Long before textiles were produced en masse or Andrew Carnegie perfected steel manufacturing, this ancient group of Native Americans was manufacturing and trading salt. New research from the USGS reveals that hundreds of man-made basins three to four feet in diameter were carved into solid granite and cover an area the size of a football field in the Sierra Nevada. These basins were filled with water from a nearby salt spring. When the water evaporated in the hot summer months, a salt residue that could be harvested was left at the bottom. They could manufacture three tons of salt each season, giving them more than enough for use within their own community and a surplus for trade.




Full report:
Hand-Hewn Granite Basins at Native American Saltworks, Sierra Nevada, California

This site in the northern Sierra Nevada contains about 369 circular basins carved in fresh, glaciated granodioritic bedrock, with 325 basins crowded together in an area of 2,700 m2 on the main terrace. These terrace basins have a median average diameter of 125 cm (80 percent between 100 and 160 cm) and a median depth of 75–80 cm. They show a strong congruity to similar granitic basins in the southern Sierra Nevada apparently of Native American origin that are generally shallower.

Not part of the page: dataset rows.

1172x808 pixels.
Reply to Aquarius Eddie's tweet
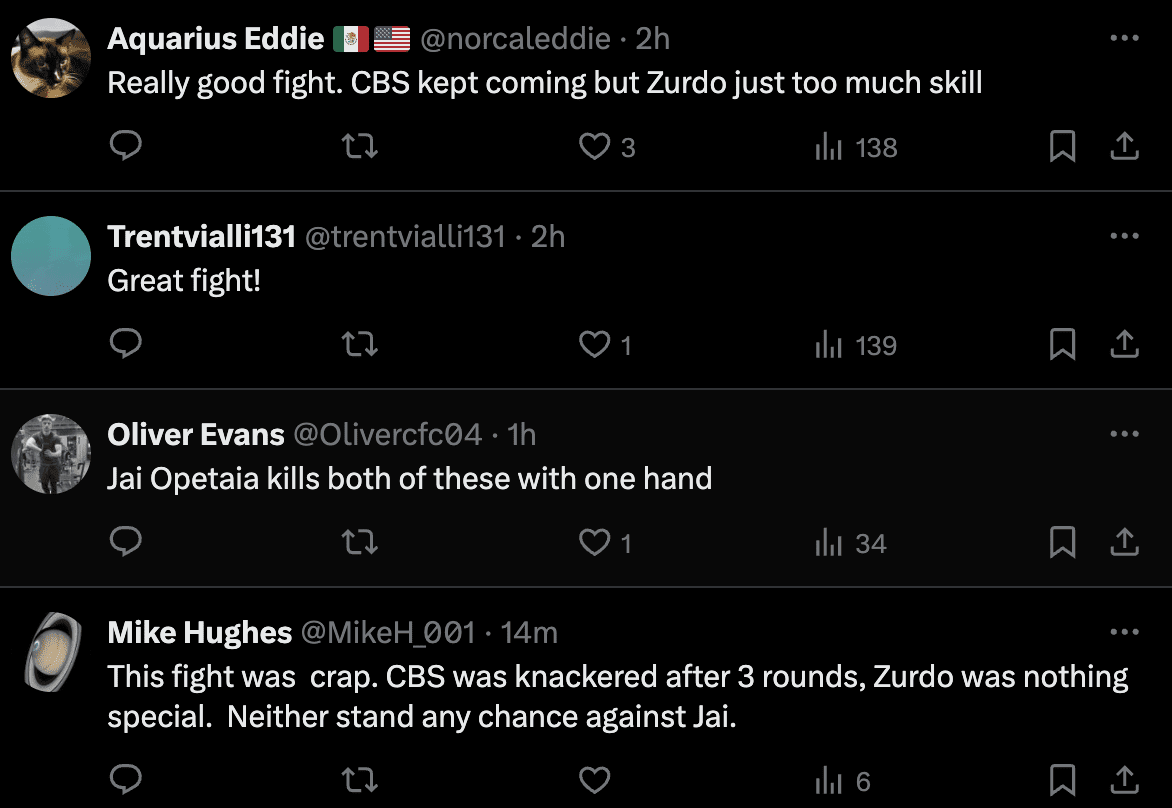125,147
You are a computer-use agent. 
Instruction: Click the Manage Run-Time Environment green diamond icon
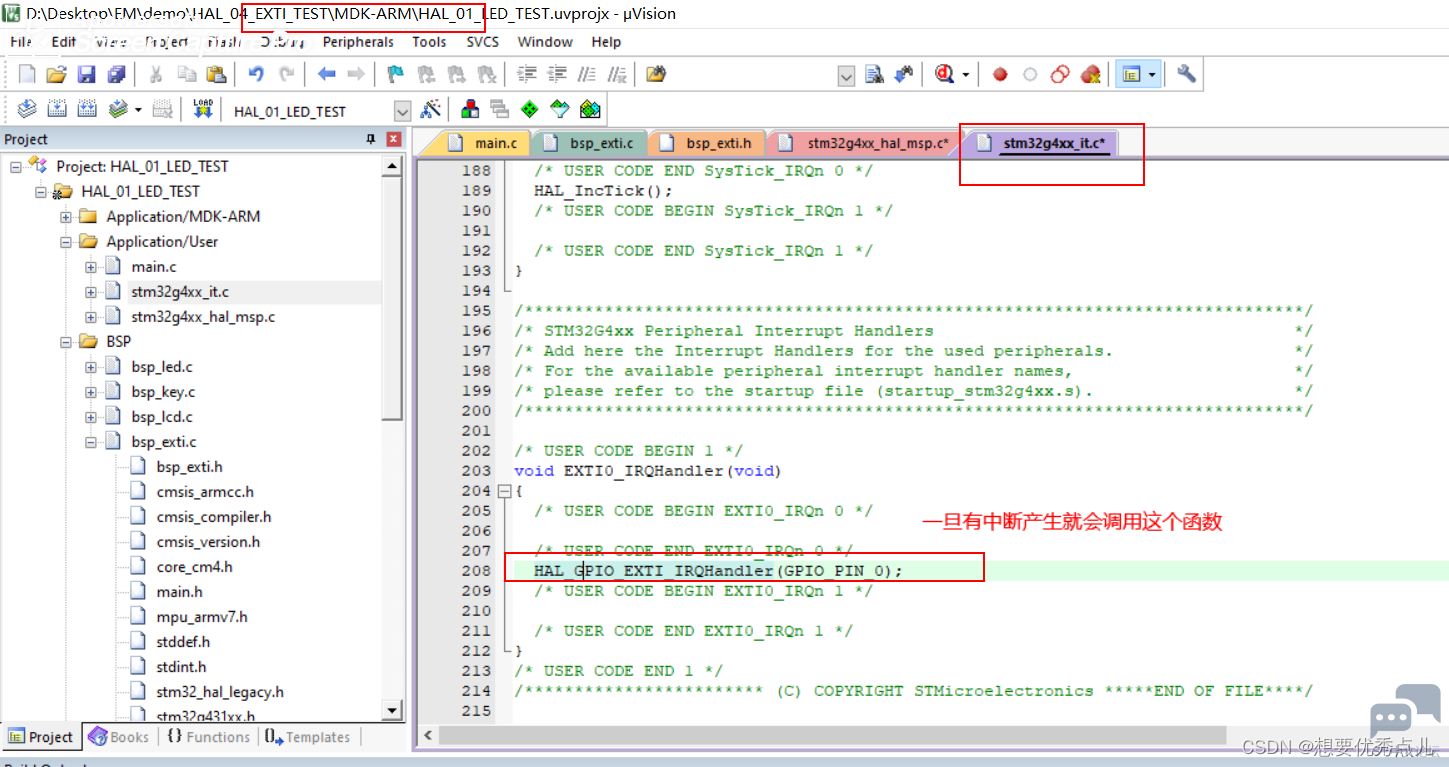tap(530, 109)
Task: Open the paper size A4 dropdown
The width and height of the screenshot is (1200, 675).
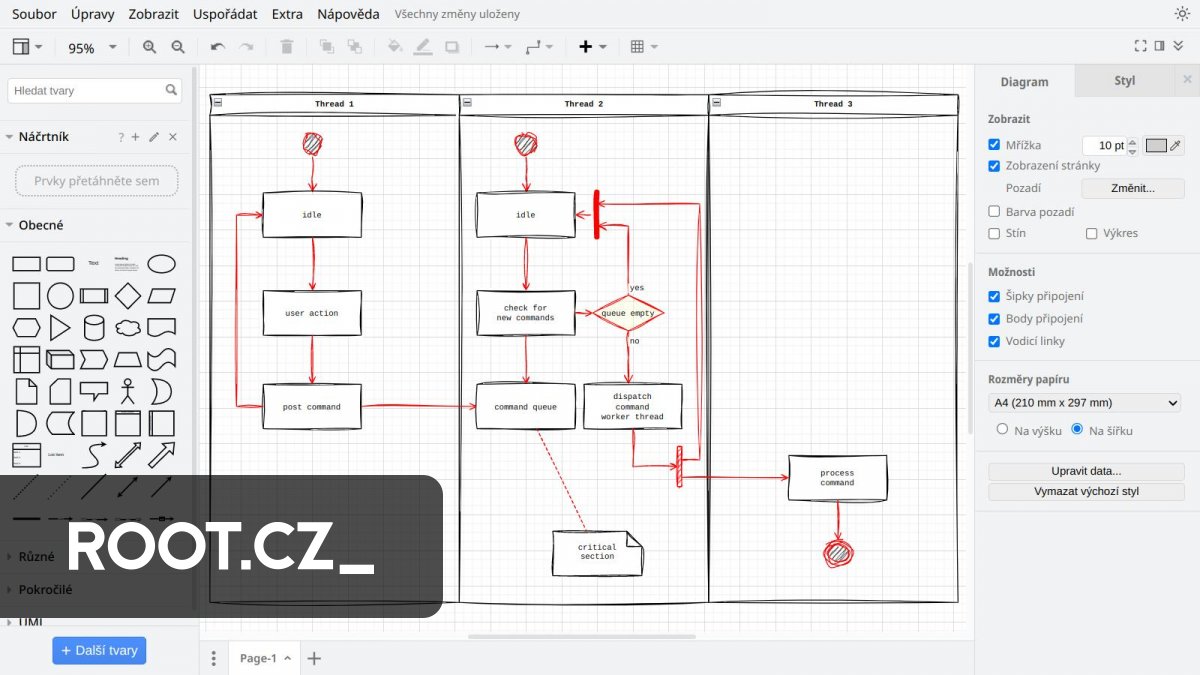Action: pyautogui.click(x=1084, y=403)
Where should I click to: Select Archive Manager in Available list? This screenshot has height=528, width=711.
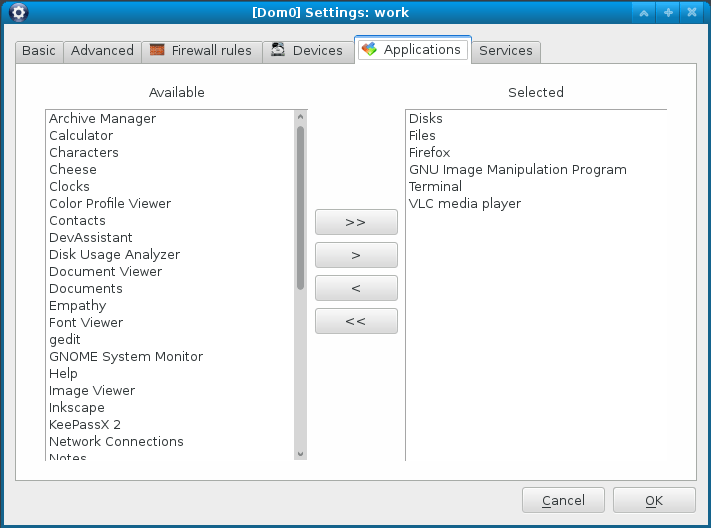pos(103,119)
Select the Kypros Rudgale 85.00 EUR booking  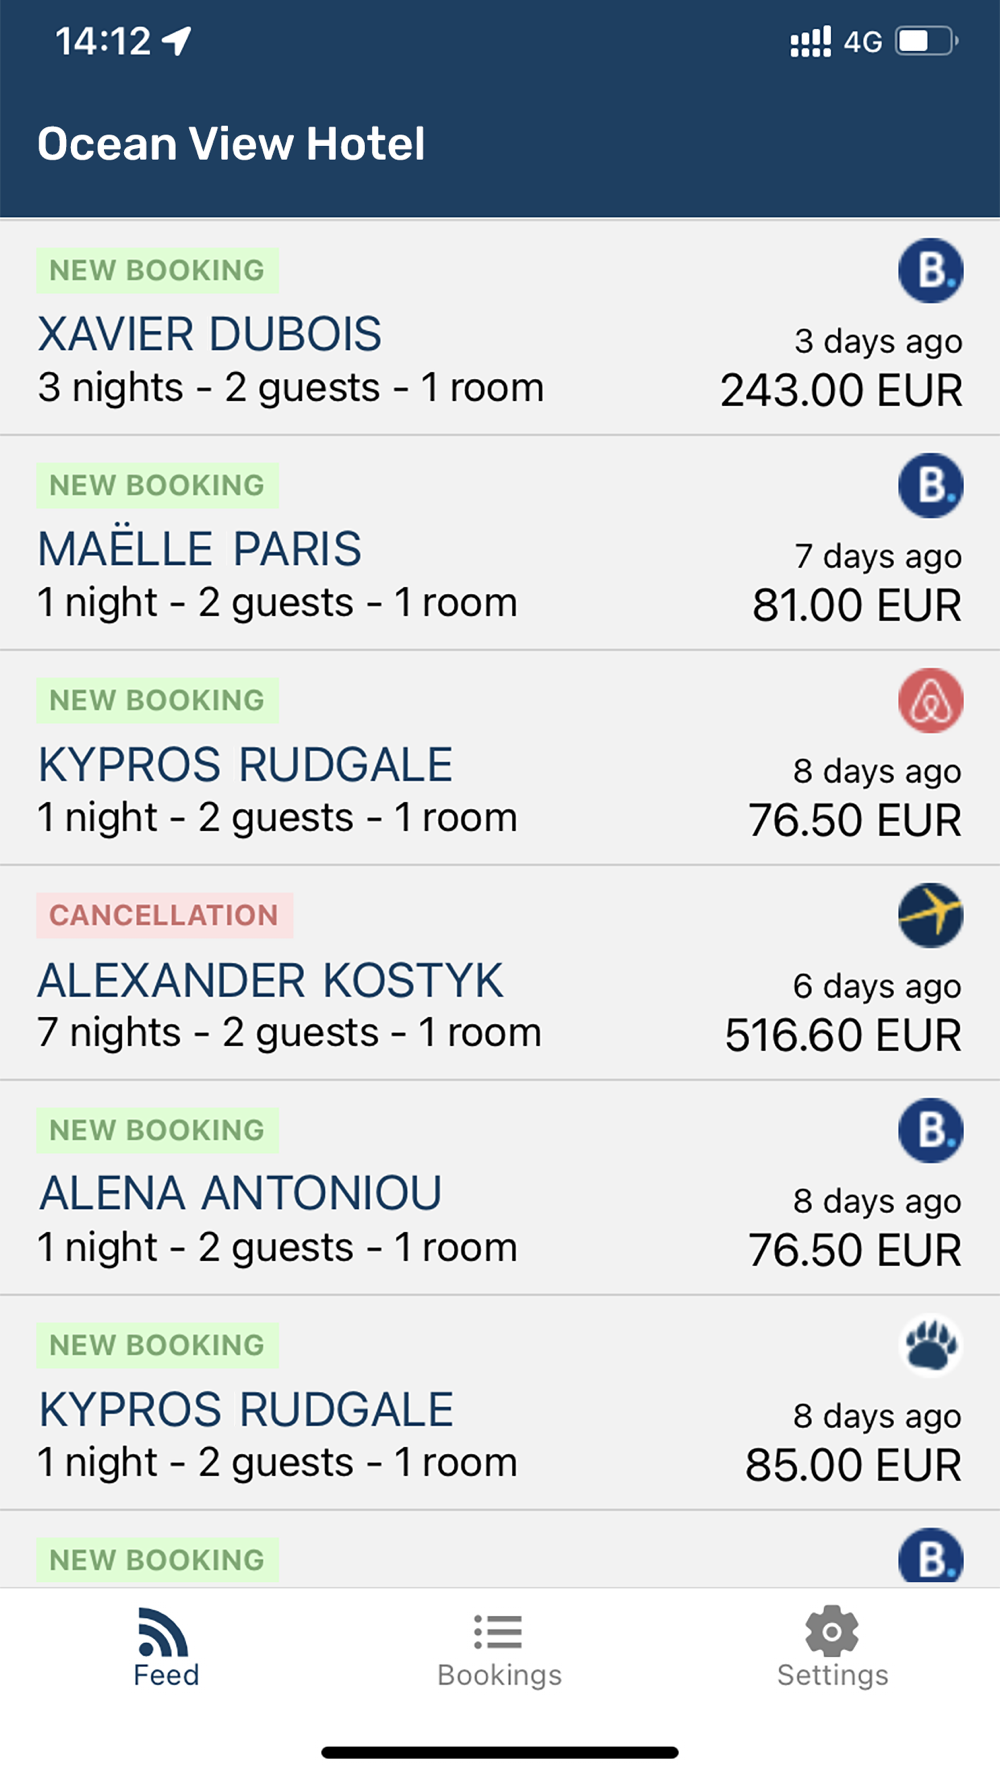tap(500, 1403)
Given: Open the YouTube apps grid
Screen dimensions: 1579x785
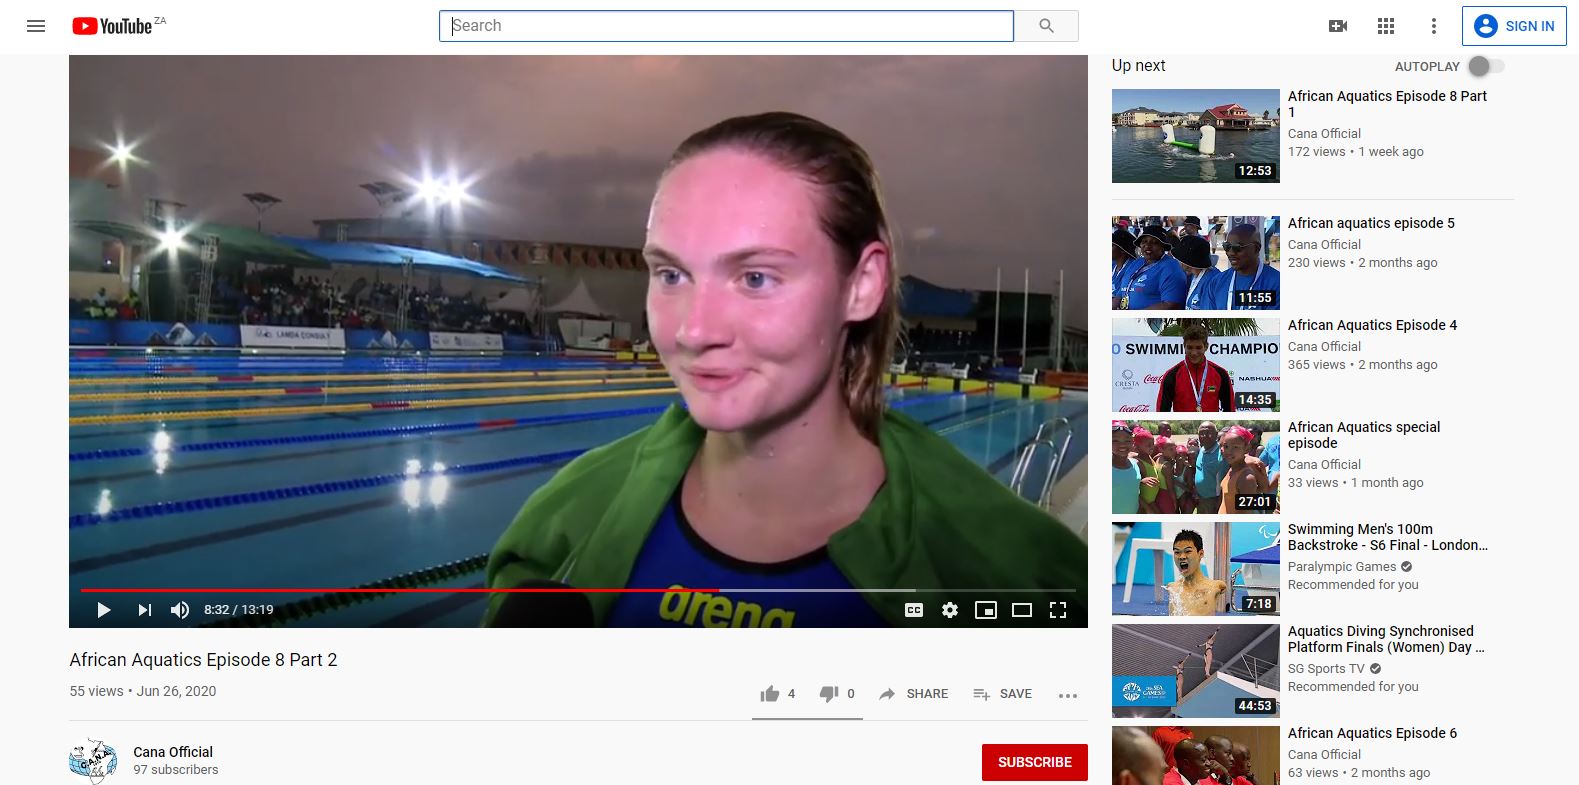Looking at the screenshot, I should (1386, 26).

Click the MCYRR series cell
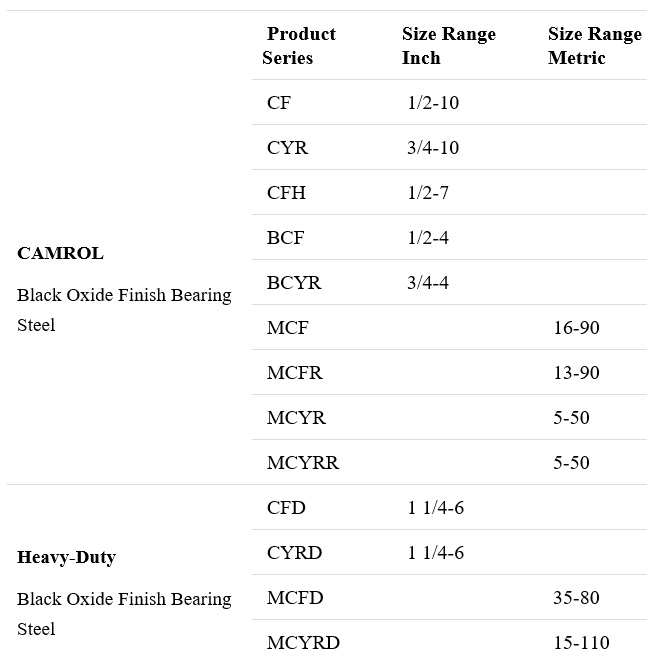pos(303,463)
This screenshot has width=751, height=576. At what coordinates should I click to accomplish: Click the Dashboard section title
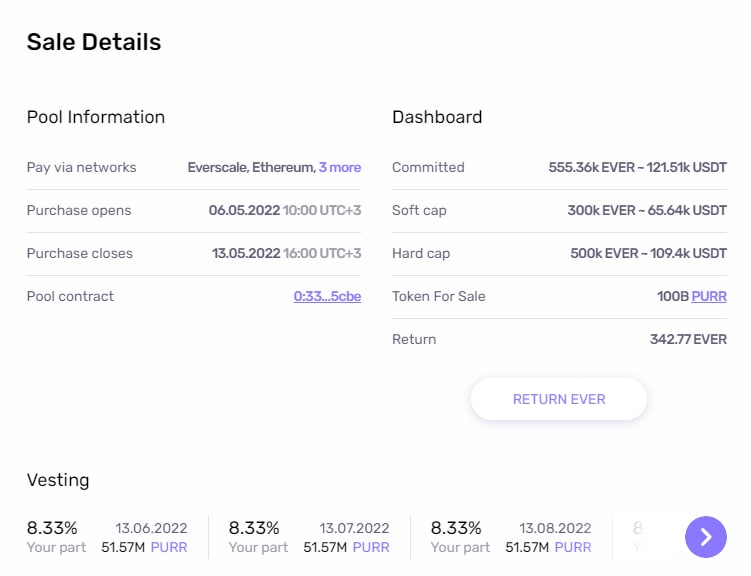coord(437,117)
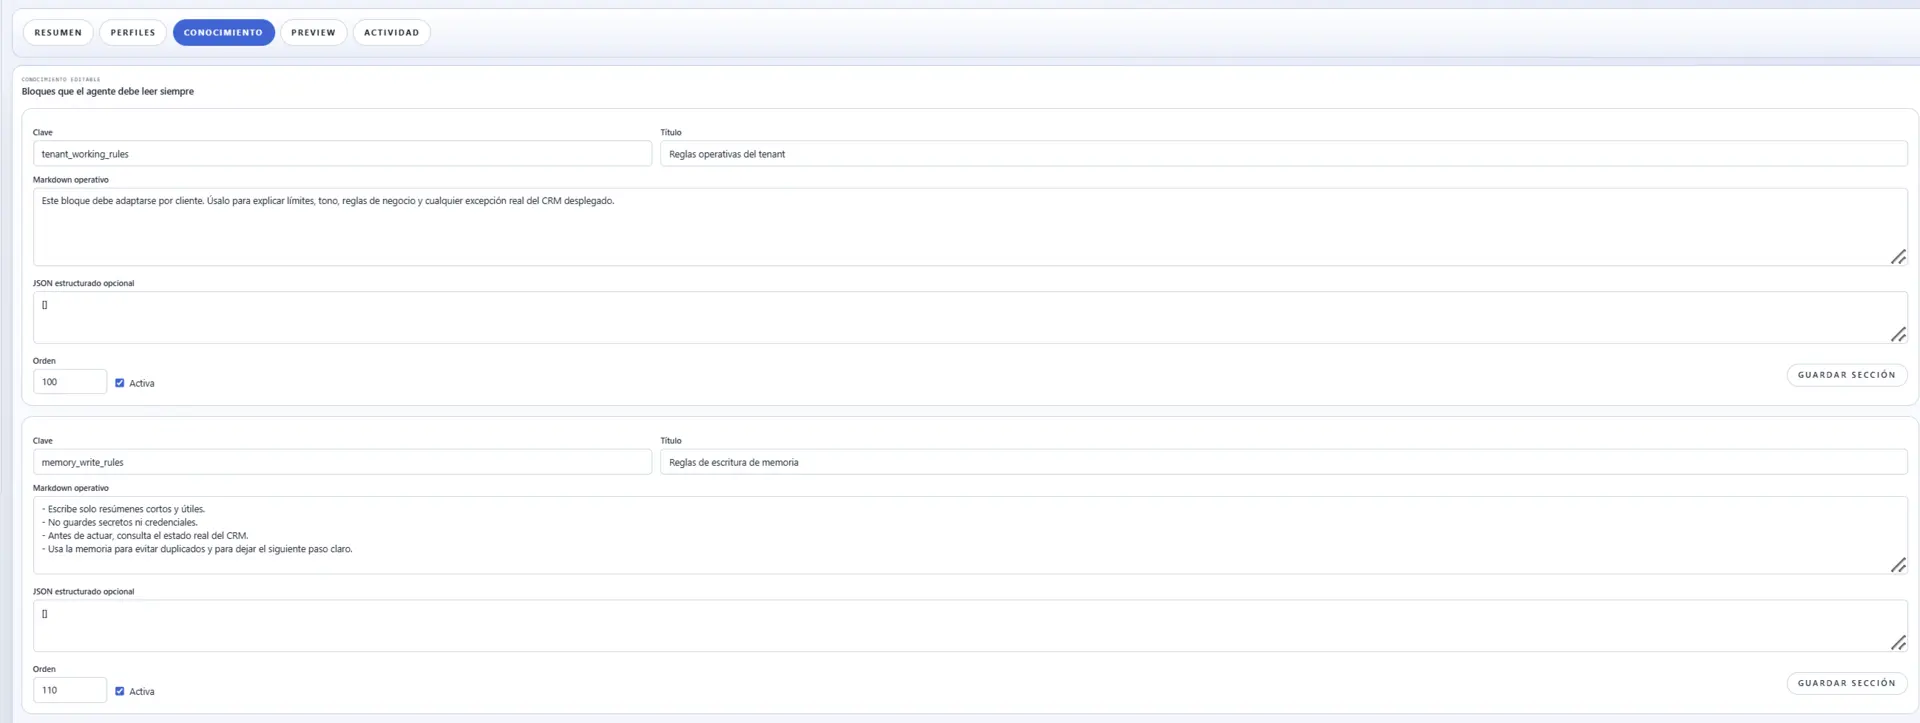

The basins are not of natural origin, as indicated by uniformity in size and nonoverlapping character of the basins; their common arrangement in lineaments; details of the shape of the basins; features in common with granite basins in the Southern Sierra Nevada; and, most compelling, the clustering of all the basins adjacent to (within 20 m of) two saline streams fed from a nearby salt spring. Native Americans apparently excavated them for the purpose of collecting saline water to evaporate and make salt for their use, and also as an animal attractant and a trade commodity.

The flow of the salty streams delivers about 2.9 metric tons of salt per summer season to the basin area, and evaporation rates and the holding capacity of the basins indicate that about 2.5 tons of salt could be produced per season. This correspondence shows that the Indians made enough basins to exploit the resource. The site is the most impressive prehistoric saltworks yet discovered in North America and represents a unique departure from traditional hunter-gatherer activities to that of manufacturing.

The actual grinding of so many basins in granite could not have been done without the labor of a concentrated population. It is believed that the work was accomplished over a long time by many people and with the use of fire to help disaggregate the bedrock.